Task to carry out:
Copy the lines running from the one that contains "Task: Click the word point in the tweet" to the end of the entries below, exactly and with no pictures.

↓

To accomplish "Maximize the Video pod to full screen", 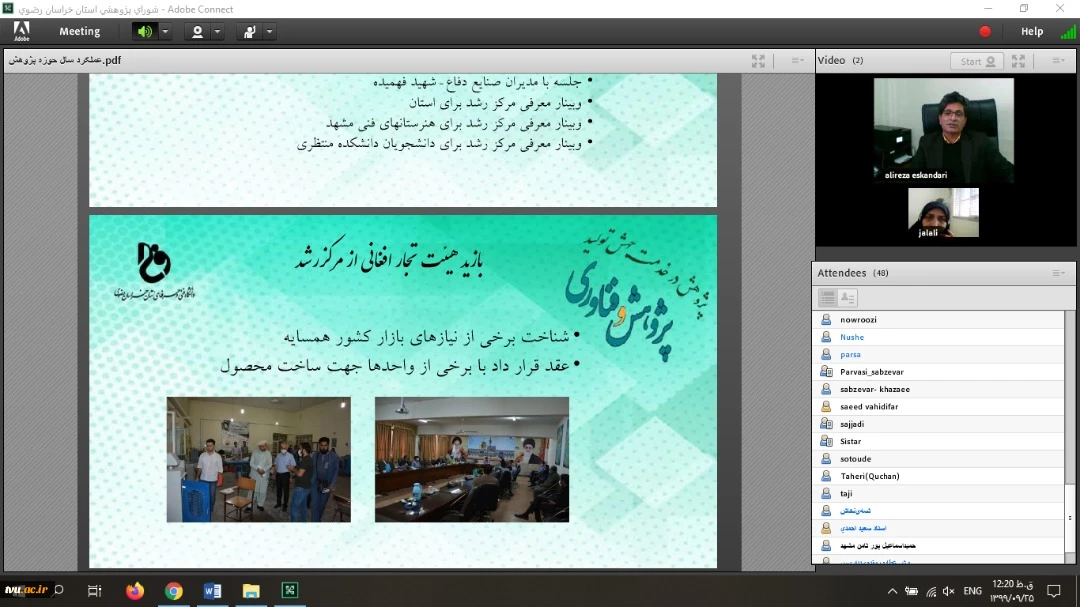I will pos(1018,61).
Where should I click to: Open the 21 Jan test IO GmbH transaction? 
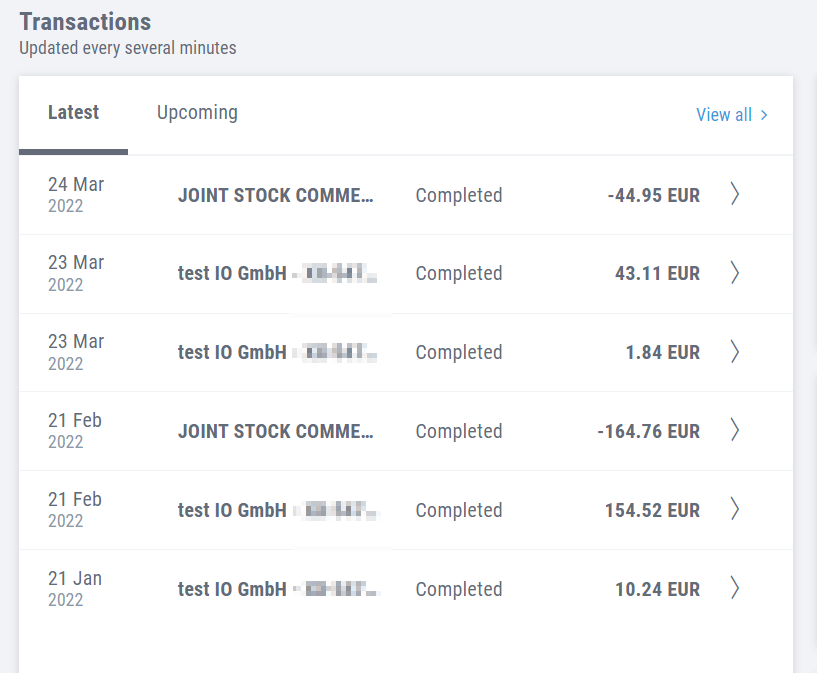tap(232, 590)
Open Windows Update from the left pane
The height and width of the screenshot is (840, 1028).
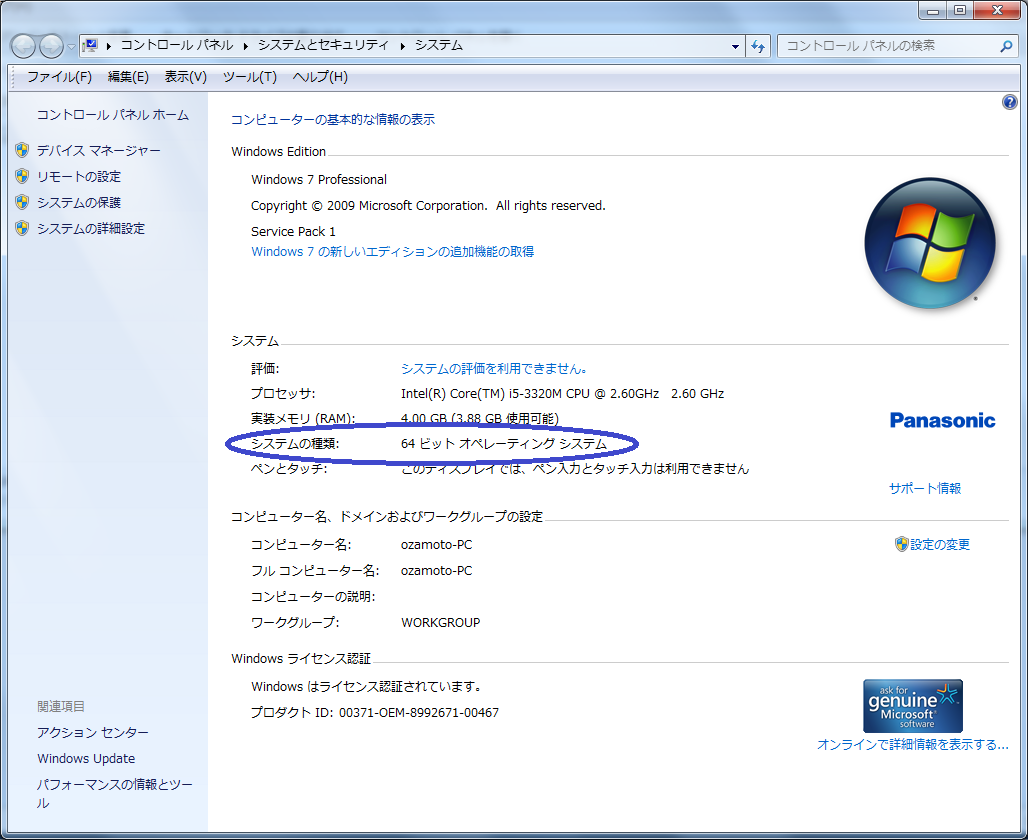pos(86,758)
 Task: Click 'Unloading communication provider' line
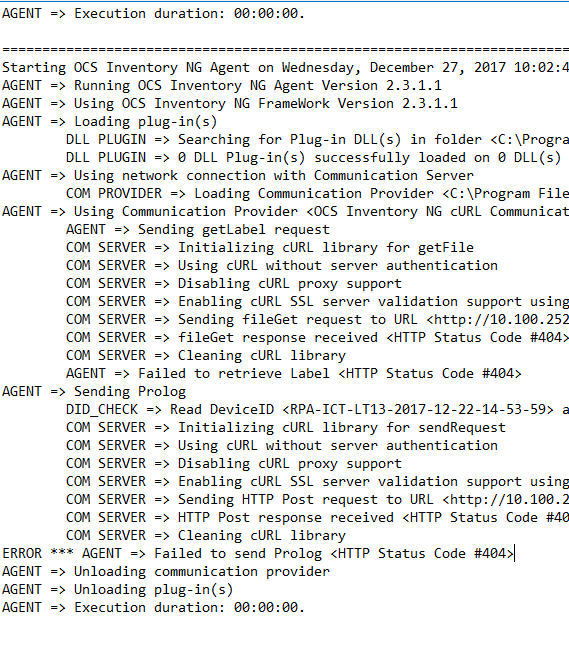pos(166,572)
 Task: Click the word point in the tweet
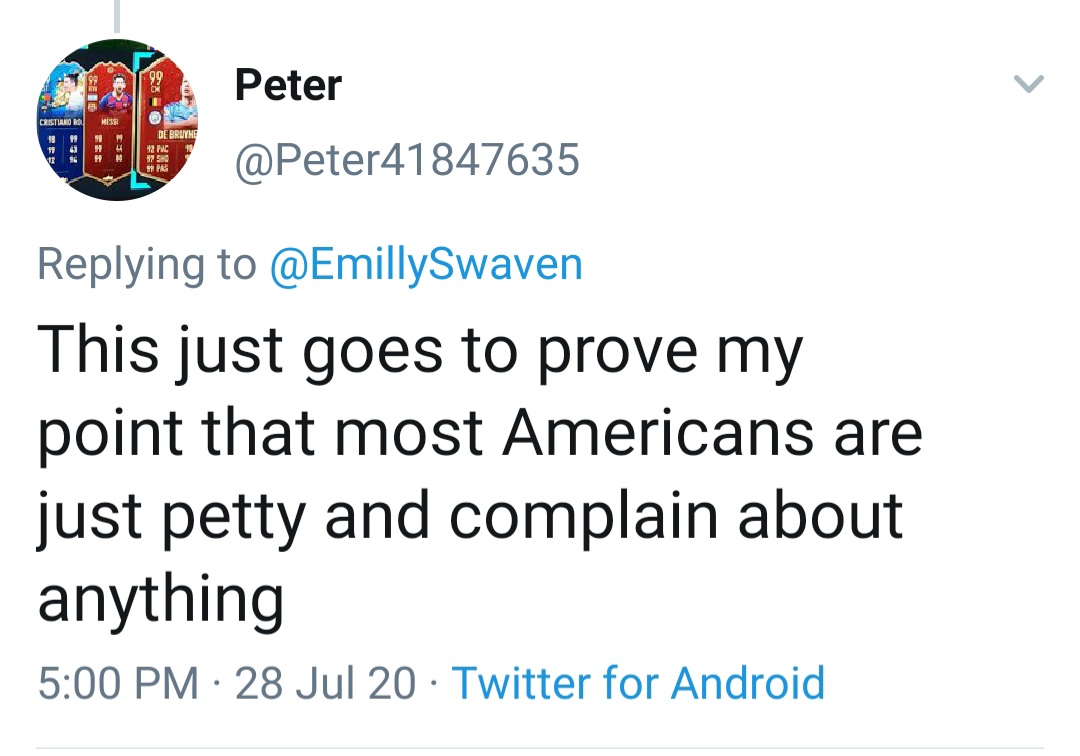click(110, 435)
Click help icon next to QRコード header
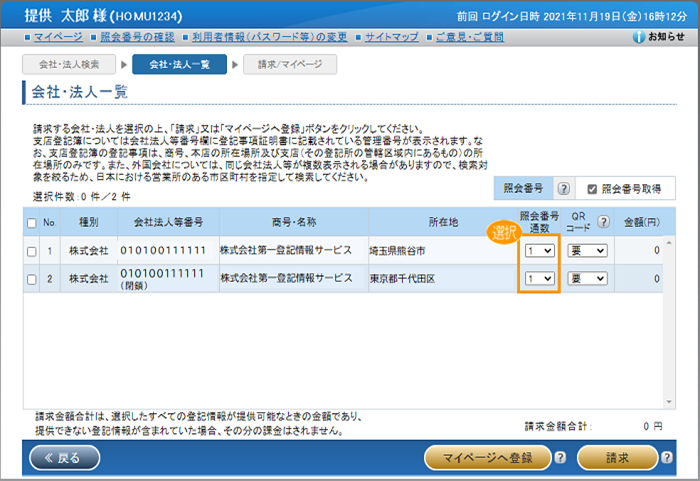The height and width of the screenshot is (481, 700). (603, 221)
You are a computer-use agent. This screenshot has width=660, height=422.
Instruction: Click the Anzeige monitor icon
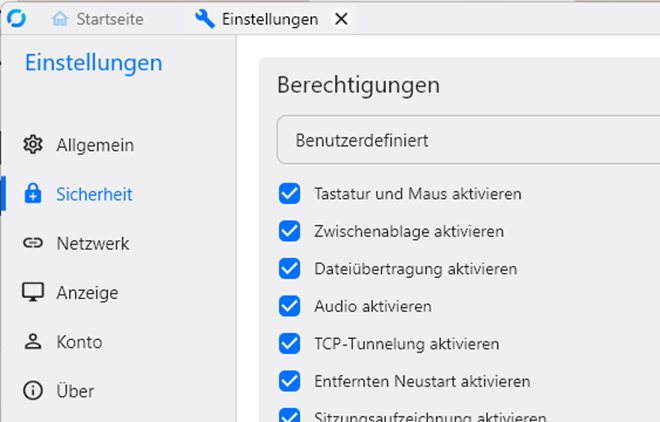[x=34, y=292]
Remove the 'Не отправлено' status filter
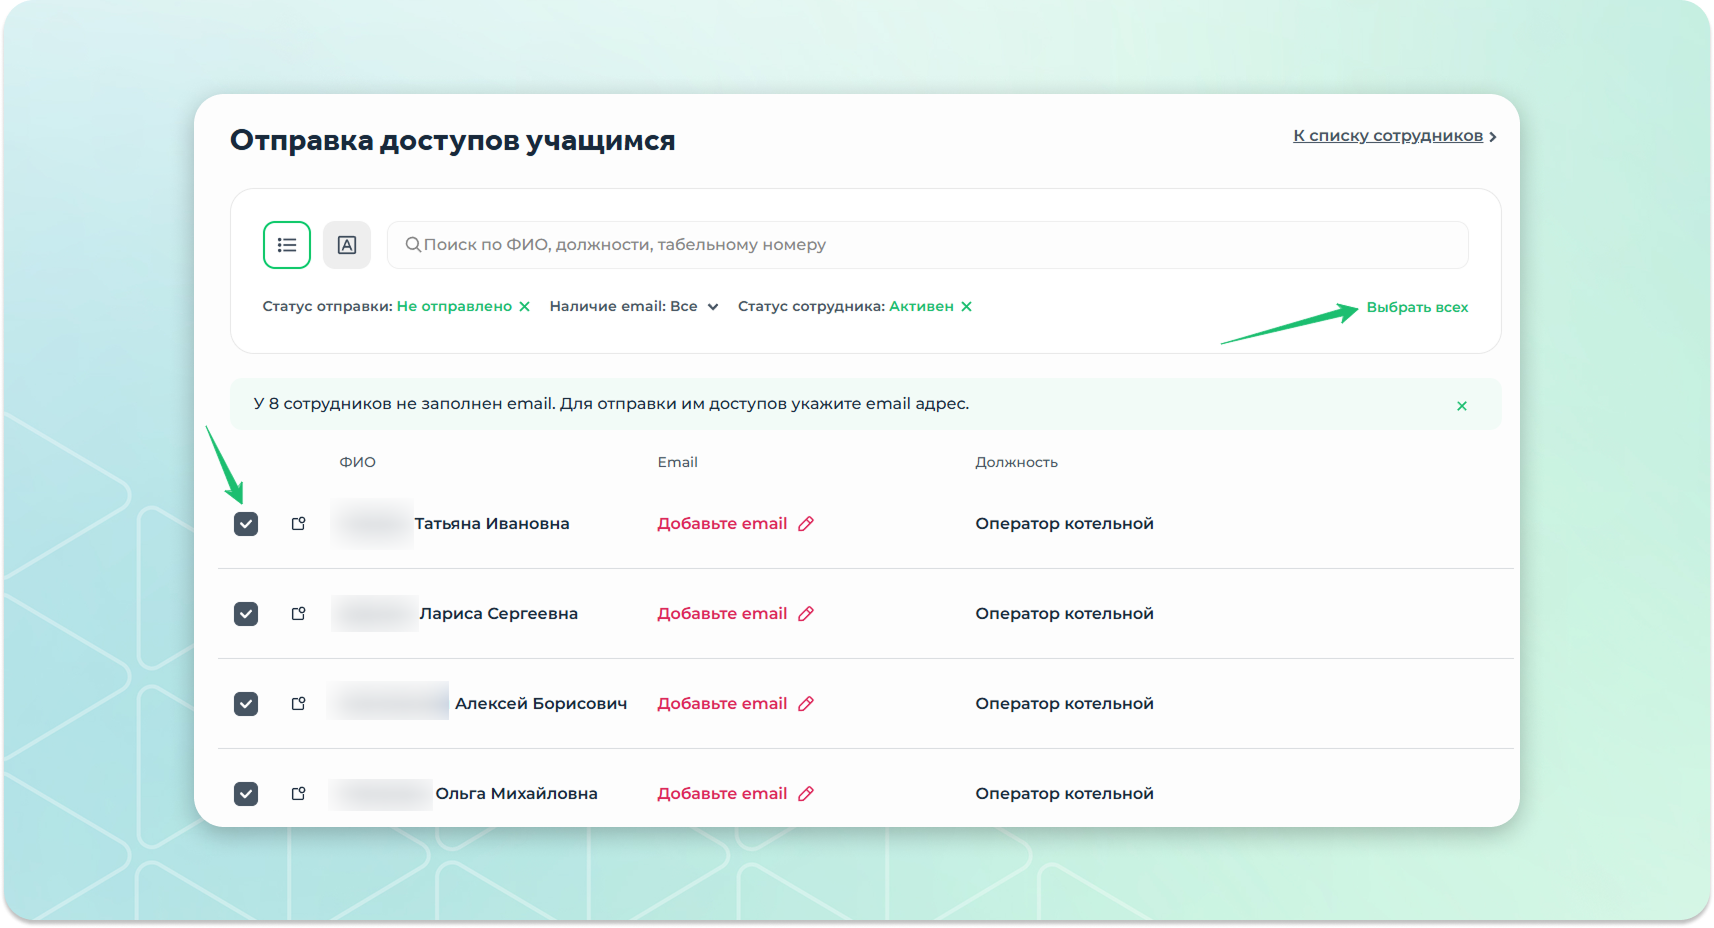 click(524, 307)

↑

Response:
 Task: Click the word point in the tweet
click(110, 435)
Click help icon next to QRコード header
The height and width of the screenshot is (481, 700). (603, 221)
You are a computer-use agent. This screenshot has width=660, height=422.
Instruction: Click the Anzeige monitor icon
[x=34, y=292]
Remove the 'Не отправлено' status filter
 click(524, 307)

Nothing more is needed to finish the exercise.